Simon Worrall, The Poet and the Murderer. When three people in a single week tell me I need to read a book -- and one of them actually puts the book in my hands -- I pay attention. My friend Susan said, "Great book, lousy title," and I agree. Worrall's curiosity about the exposure of a "new" Emily Dickinson poem as a forgery led to this profile of master forger Mark Hofmann, whose forgeries of early Mormon documents eventually drove him to murder. The Mormon forgeries are the center of the book; the Dickinson story serves as a bracketing device, and feels almost tangential.
Maeve Binchy, Nights of Rain and Stars. Maeve Binchy's novels are literary comfort food for me: they're nice books about nice people, in which everyone gets what they deserve. This story of four tourists fleeing their unhappy lives in a small Greek village is not one of her stronger efforts, but it was restful company for a sick day.

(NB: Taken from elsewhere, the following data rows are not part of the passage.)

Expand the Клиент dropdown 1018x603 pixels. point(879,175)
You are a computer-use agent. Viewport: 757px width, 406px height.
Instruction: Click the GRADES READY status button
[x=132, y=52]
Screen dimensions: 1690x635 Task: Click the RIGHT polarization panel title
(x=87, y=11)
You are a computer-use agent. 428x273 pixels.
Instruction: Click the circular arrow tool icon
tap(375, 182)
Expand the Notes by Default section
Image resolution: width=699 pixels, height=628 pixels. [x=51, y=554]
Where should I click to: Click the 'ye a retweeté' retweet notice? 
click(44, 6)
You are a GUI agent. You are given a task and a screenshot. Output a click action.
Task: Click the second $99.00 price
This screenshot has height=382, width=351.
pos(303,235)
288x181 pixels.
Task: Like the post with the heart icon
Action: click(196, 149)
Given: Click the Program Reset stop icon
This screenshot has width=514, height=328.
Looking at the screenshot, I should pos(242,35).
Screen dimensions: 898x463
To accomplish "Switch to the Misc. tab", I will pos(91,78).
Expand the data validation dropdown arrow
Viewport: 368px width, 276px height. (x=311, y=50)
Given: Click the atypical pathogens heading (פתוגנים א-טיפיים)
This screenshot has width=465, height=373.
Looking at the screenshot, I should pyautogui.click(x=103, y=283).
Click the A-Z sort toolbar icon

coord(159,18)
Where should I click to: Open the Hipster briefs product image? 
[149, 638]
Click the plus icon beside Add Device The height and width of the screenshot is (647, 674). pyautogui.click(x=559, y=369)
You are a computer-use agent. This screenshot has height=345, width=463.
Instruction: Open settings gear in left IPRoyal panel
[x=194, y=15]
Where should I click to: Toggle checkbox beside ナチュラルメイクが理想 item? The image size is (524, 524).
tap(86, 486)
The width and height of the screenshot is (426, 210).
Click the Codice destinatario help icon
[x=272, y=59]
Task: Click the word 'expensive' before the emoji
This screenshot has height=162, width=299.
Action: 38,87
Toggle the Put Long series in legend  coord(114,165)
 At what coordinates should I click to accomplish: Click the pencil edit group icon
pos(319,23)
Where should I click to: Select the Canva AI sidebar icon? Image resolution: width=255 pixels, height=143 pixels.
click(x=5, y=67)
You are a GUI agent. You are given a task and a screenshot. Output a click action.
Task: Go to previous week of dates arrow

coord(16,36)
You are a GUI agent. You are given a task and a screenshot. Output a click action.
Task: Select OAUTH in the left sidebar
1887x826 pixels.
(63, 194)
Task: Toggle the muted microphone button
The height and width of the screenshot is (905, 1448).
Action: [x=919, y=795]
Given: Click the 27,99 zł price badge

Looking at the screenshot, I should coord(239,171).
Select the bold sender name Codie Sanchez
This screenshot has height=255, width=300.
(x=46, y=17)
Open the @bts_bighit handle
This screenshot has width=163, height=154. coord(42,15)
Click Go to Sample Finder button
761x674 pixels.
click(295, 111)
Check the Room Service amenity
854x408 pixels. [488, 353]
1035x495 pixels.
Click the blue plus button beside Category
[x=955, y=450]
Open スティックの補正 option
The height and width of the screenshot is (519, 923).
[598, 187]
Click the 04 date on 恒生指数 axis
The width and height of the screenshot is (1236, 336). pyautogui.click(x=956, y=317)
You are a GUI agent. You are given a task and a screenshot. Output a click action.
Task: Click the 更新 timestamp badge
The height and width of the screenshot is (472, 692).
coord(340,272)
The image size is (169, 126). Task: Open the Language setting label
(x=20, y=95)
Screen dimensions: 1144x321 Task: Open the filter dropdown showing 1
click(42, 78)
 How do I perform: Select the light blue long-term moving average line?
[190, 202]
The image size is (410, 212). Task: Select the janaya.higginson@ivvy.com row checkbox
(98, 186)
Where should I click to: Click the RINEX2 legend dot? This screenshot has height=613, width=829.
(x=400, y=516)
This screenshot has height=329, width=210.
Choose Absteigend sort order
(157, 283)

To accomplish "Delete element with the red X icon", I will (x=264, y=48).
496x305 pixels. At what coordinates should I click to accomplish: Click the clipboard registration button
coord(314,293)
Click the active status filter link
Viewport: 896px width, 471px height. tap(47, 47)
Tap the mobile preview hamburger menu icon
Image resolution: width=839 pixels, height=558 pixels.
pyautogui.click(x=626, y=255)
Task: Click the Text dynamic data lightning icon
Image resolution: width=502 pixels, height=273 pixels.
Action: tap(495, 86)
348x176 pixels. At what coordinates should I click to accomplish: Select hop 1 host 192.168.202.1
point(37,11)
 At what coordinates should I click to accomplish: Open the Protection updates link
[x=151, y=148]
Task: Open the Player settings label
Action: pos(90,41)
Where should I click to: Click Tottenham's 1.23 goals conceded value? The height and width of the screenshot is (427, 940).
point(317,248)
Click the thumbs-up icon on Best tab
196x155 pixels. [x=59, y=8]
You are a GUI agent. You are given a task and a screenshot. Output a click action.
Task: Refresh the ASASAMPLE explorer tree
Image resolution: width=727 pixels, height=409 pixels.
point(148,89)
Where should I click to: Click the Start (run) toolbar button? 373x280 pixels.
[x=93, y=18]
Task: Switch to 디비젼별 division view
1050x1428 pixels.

Laura Lippman, To The Power of Three. This is the novel I reread the "Betsy-Tacy" books for. Perri, Kat and Josie are high school seniors who have been best friends since childhood. Days before graduation, shots go off in the girls' bathroom, leaving Kat dead, Perri critically injured, and Josie shot through the foot. What happened here is less important than why; Lippman draws a searingly honest picture of the inner lives of girls and their friendships. This may be the scariest book I've read all year. Well done.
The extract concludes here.